Gillian had long been fascinated by stories of the giant squid, and having discovered that a certain Jacob Jacobi is planning an expedition to capture the first-ever live specimen, she has run off to join him. Armed by his friend Groot, Charles drives to Maine, fails to persuade Gillian to return to him, and consequently fires his automatic rifle into the hull of his rival’s boat, something that will allow him to set the next installment of his memoirs in prison where his cellmate is obsessed with the Loch Ness Monster.

That other monsters will join Giraldi’s list is an easy prediction. After a surprisingly brief stay in jail, Charles is off on an expedition to capture a Sasquatch—the huge, hairy humanoid of the Pacific Northwest—in Washington State. He has heard that Gillian and Jacobi have successfully recovered a giant squid, and hopes this analogous feat will impress. Later, he is invited to witness an alien spaceship landing near Seattle. Meanwhile, his fidelity to Gillian is challenged by a beautiful lawyer who pays off prison guards to get him alone in the visiting room and, in New Jersey, a “gargantuan superhero” who tries to force Charles to share group sex with “two Asiatic scholar slaves,” near-identical Chinese lesbians both called Mimi. While luring Charles with their lovemaking, the two discuss his memoirs, lexical choices, and the morality of writing about other people’s lives without their permission.

It gets tiresome. Not that Busy Monsters doesn’t have some good laughs, but the pressure to be funny in every line takes its toll and the constant discussion of the book’s style—“I’ve been told my sentences salsa,” Homar remarks at one point—soon grates. Toward the end, perhaps aware of the problem, Giraldi injects a little seriousness: returning to Connecticut, Homar receives a call from his mother, who tells him his father has died. Obliged to narrate ordinary scenes of mourning, Homar is at a loss:

And how should that conversation have gone exactly? Some souped-up suburban realism is what it was, with lines like “Are you doing okay, Mom?” and “Will you be all right with money?”

In the night, hearing moans from along the hallway, he sneaks out of his bedroom, imagining what? “My mother in sorceress garb trying to converse with the spirits; my mother on her mattress with a battery-operated pleasure utensil.” What he finds is “altogether different”:

My mother standing at the window, pondering the moon, embracing my father’s bathrobe, her mouth and nose pressed into the collar, she and the bathrobe swaying, ever so slightly, as if to the music of a slow dance.

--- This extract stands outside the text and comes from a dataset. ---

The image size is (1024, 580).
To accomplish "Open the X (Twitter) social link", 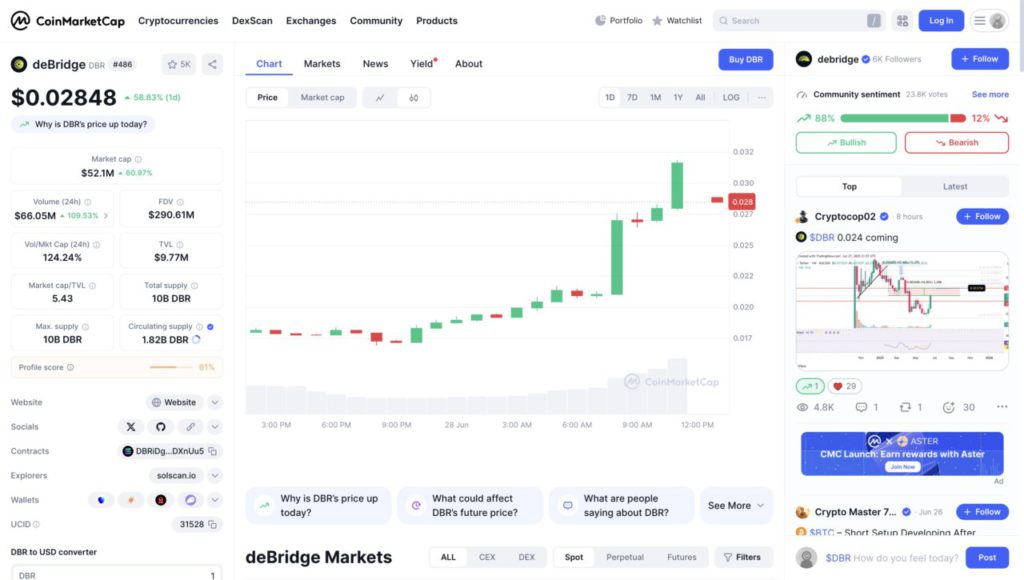I will click(131, 427).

This one moment of real intimacy, as the young man gets an insight into the romance behind his parents’ marriage, proves fatal to the rest of the novel: Homar resumes his “Gillian-inspired jaunt,” once more armed to the teeth by Groot and obliged now to spend the night in a haunted hotel; but at this point it is rather as if we were being invited by giggling children to watch Ace Ventura or Hot Shots! over and over and over; however indulgent you’re feeling, it seems plain silly.

Busy Monsters comes with a generous compliment from Harold Bloom on the jacket: the book, he remarks, “is rammed with life. A kind of elegiac intensity, remarkable for so young a man, pervades its harmonies.” Reading the novel’s 282 pages I repeatedly wondered what had induced Bloom to make that statement; it’s true that Giraldi’s prose is full of life, but then so are many other things that have nothing to do with good writing. As for the author’s age, rather than marveling that a man in his early thirties could write Busy Monsters, one is surprised that anyone over fifteen would want to. Such are the curiosities of Western culture that Schulze’s Adam and Evelyn, and many other fugitives from tyranny, will have to get used to.